As vezes eu fico a cá com meus devaneios e penso: Que mediocridade é a vida humana.
O tempo fluido... O corre corre estressante da vida urbana... As frívolas relações humanas, o falso gosto do beijo... O repulsivo bom humor... E quando eu paro e penso que faço parte desse infame mundo de cores quiméricas, sinto em minha garganta o gosto do regojizo. Quão medíocres somos nós, seres humanos, em busca de sonhos e desejos... O que ser isso, se não puro devaneio.
Em quê me reconforto, se até no silêncio de meus aposentos ouço os murmúrios das personas.
Ouço risos, extravagantes; ouço choros, agonizantes; ouço suplicas e maldizeres...Mas no fim concluo quão sãos, são meus devaneios...
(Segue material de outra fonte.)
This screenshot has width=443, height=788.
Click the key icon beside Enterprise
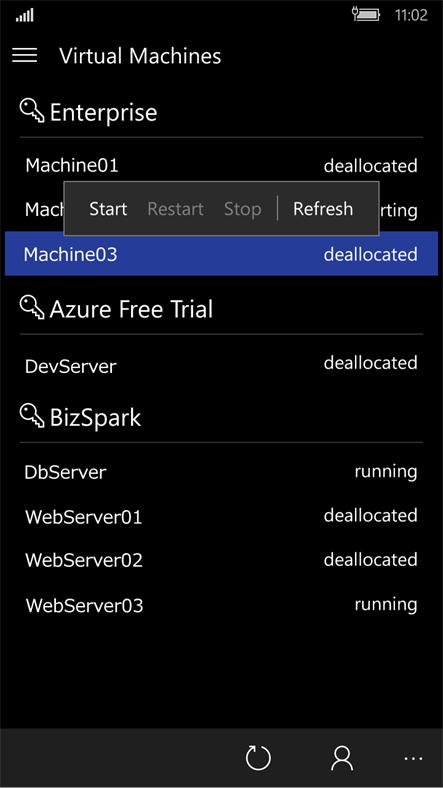[x=32, y=110]
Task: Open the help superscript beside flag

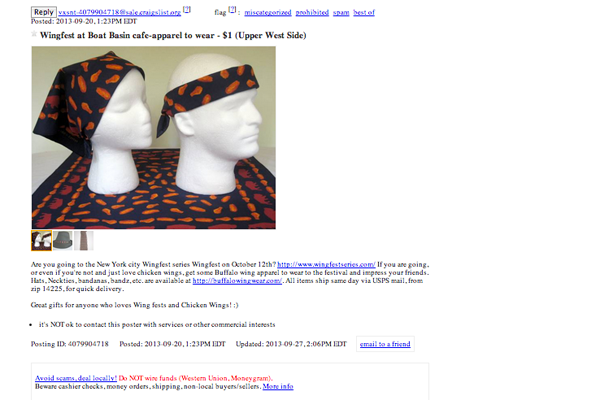Action: point(232,10)
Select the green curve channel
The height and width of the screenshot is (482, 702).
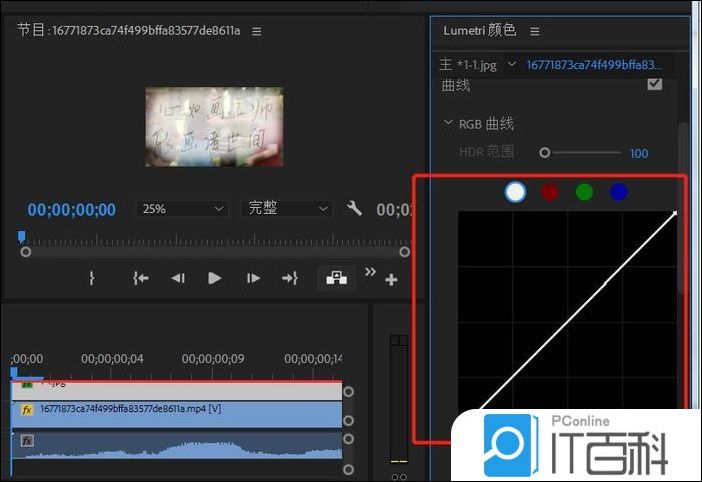[x=584, y=191]
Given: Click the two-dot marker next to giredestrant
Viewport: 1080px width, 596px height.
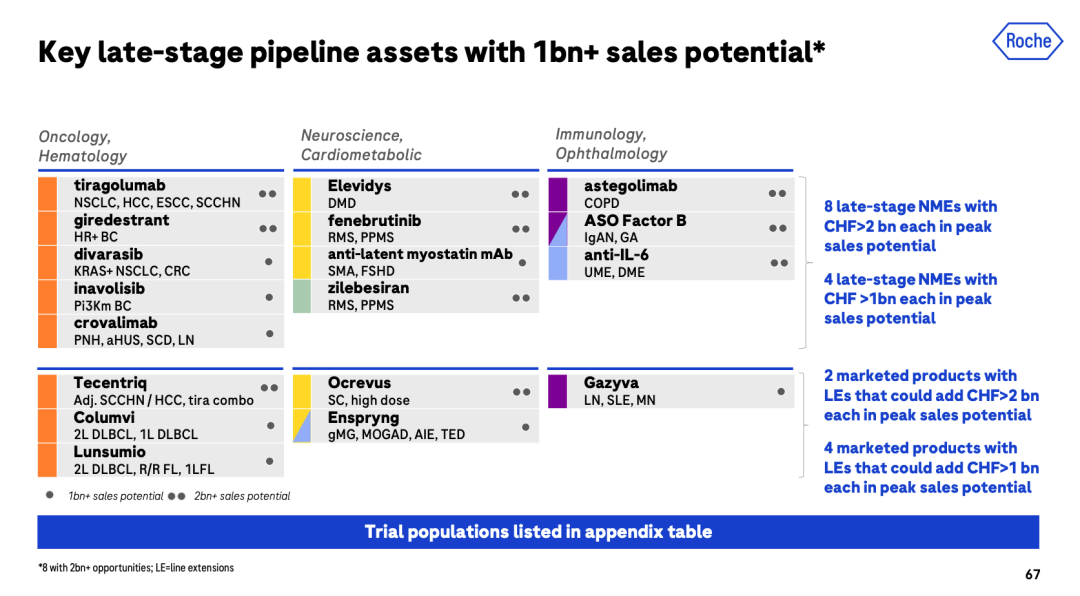Looking at the screenshot, I should point(268,228).
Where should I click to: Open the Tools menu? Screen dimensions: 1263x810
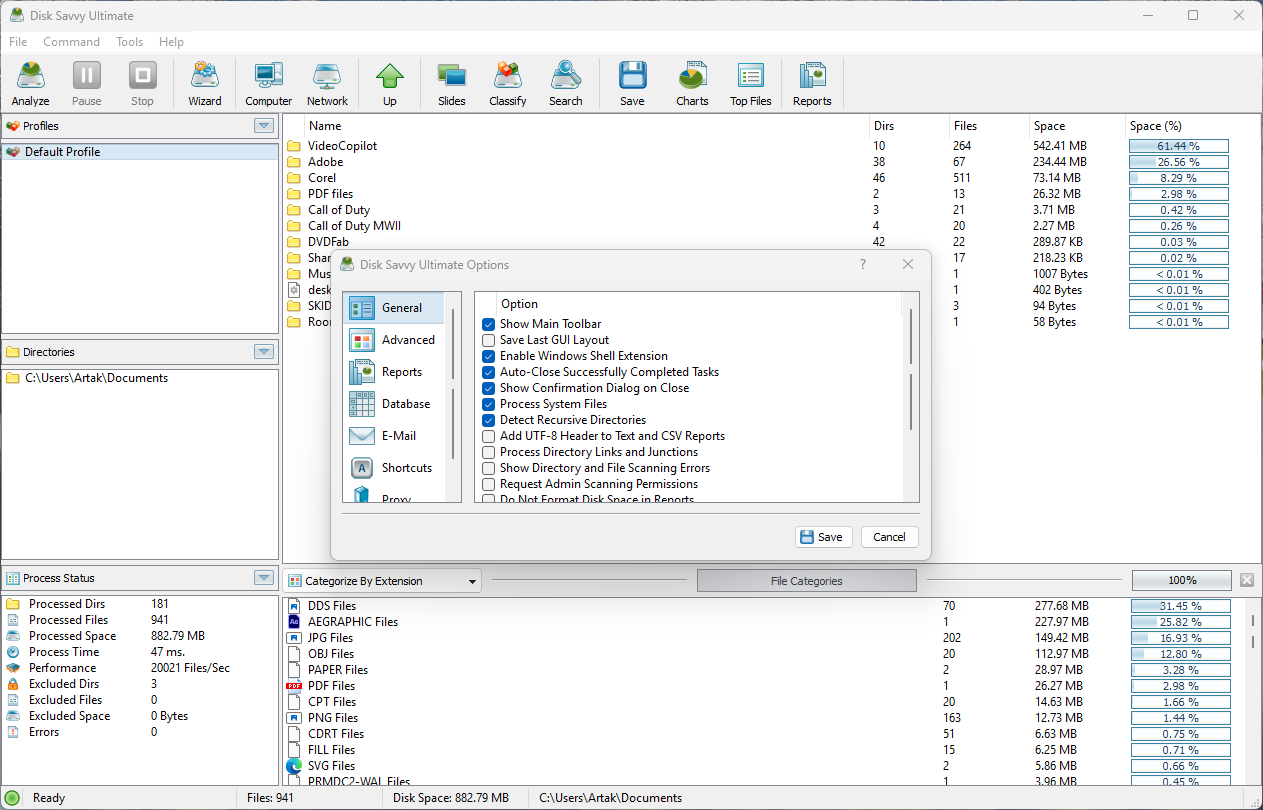129,42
Humanos acordai-vos...Somente sois carne e vísceras...E nos finais dos tempos nem isso serás...
O tempo a tudo te rouba... Roubará também o sopro de tua vivacidade...E verás pelas fissuras de sua vista já enuviada seus sonhos e seus delírios sem cor, sem brilho, desfalecerem juntamente a teu corpo ...
No fim, o que resta é aquilo que durante toda vida tão freneticamente fugimos, o nada, a falta de sentido, a desesperança... Quando o momento chega você finalmente entende o sentido primeiro e inevitável da vida...A morte. Porque então, tanto medo delas?